Secondo i dati raccolti dall’associazione che rappresenta artigiani e imprenditori, nei comuni che al 31 dicembre 2025 risultano senza banca avevano sede complessivamente 310.893 imprese attive, pari al 6% del totale nazionale, con circa 932.600 addetti. Nei 79 comuni che hanno perso l’ultima filiale nel corso del 2025, invece, erano presenti oltre 18mila sedi d’impresa e quasi 55mila addetti. Numeri che Patrizio Ricci, presidente di Cna Bergamo, commenta così: «La scomparsa degli sportelli è una trasformazione con cui, purtroppo, dobbiamo fare i conti. Certo, non può tradursi in un abbandono dei territori».
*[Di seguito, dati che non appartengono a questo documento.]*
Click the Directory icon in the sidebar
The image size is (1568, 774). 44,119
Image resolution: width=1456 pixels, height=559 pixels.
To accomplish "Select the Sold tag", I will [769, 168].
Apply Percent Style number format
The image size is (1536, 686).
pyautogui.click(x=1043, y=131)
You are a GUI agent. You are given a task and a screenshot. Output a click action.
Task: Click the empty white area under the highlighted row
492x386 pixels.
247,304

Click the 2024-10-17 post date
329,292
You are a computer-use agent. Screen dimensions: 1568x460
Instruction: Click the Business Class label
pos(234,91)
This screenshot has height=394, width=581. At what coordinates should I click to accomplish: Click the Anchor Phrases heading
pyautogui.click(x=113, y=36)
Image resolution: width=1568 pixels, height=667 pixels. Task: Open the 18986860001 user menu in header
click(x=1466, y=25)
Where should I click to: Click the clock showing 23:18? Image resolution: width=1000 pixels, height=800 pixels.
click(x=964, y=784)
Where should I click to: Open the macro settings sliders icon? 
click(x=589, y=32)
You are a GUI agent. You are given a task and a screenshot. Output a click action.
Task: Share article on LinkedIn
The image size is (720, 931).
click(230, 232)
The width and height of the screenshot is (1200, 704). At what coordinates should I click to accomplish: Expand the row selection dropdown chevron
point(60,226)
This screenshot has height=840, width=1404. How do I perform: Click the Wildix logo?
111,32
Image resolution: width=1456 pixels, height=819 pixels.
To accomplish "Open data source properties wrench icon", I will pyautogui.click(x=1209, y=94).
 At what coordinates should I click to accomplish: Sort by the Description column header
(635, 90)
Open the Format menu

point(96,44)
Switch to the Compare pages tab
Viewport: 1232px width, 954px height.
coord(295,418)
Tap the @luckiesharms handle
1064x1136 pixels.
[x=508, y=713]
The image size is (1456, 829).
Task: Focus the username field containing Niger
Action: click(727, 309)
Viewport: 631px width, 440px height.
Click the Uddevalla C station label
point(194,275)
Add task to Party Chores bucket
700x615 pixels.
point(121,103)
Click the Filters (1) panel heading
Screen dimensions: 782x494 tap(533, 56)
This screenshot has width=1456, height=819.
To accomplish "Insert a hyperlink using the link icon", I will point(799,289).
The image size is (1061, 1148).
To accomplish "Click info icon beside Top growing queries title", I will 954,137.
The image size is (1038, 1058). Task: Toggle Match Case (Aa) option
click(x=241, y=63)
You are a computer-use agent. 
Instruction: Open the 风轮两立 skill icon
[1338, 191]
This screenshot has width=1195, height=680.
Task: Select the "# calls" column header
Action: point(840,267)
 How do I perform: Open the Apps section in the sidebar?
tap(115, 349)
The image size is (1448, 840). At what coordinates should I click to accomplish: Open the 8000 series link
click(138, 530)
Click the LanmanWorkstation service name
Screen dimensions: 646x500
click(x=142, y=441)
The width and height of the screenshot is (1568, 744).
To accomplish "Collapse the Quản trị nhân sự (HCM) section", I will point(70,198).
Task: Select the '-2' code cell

Al centro della riflessione di Ricci ci sono i dati, infelici, che riguardano la Lombardia e la provincia di Bergamo. La prima è la regione con il maggior numero di imprese nei comuni senza sportello: circa 53.500 (seguita da la Campania con 52mila e il Piemonte con 48.300). La seconda, invece si posiziona al quinto posto della classifica provinciale con 11.037 sedi senza filiale bancaria, a poca distanza da Napoli (11.065), Cosenza, Caserta e Torino (che guida la classifica dei capoluoghi di provincia con 19.706 imprese). Per quanto riguarda il territorio orobico, però, il confronto più lampante è quello con Brescia. Se in provincia di Bergamo i comuni senza sportello sono 104 su 243 (il 42,8%), i bresciani ne sono sprovvisti in 40 comuni su 205 (pari al 19,5%). A livello di aziende le sedi senza filiale bancaria in Bergamasca sono l’11% del totale delle imprese (con sede soprattutto a Orio al Serio, Castione della Presolana, Valbrembo, Rogno e Boltiere), mentre in provincia di Brescia sono 3.734, pari al 3,1% del totale.

Il confronto

A Milano la quota di comuni senza sportello si ferma al 14,3%, mentre la percentuale di sedi d’impresa senza filale è solo dell’1,3%. Bergamo, in ogni caso, non è la sola provincia lombarda con alti tassi di desertificazione bancaria. Le percentuali di comuni senza sportello diventano ancora più alte a Pavia (il 69,2% dei comuni e il 17,6% delle imprese), Varese (il 51,5% e il 12,8%) e Lodi (il 46,7% e il 17,2%). «Per un’impresa artigiana la banca non è solo un luogo dove effettuare operazioni, ma un interlocutore fondamentale per ottenere credito, finanziare investimenti e affrontare le sfide della crescita - aggiunge Ricci, sottolineando un altro punto cruciale della presenza bancaria, ovvero l’accesso al credito -. Il rischio è che le micro e piccole imprese dei comuni più periferici siano sempre più svantaggiate rispetto a quelle dei grandi centri. Non chiediamo di tornare al passato, ma di costruire un nuovo modello di prossimità con servizi bancari condivisi tra più istituti, maggiore collaborazione con i Confidi e strumenti innovativi che garantiscano una presenza qualificata anche dove una filiale non è più sostenibile». «I territori - conclude Ricci - restano vivi se si garantisce alle loro imprese un accesso ai servizi finanziari senza disuguaglianze tra centro e periferia».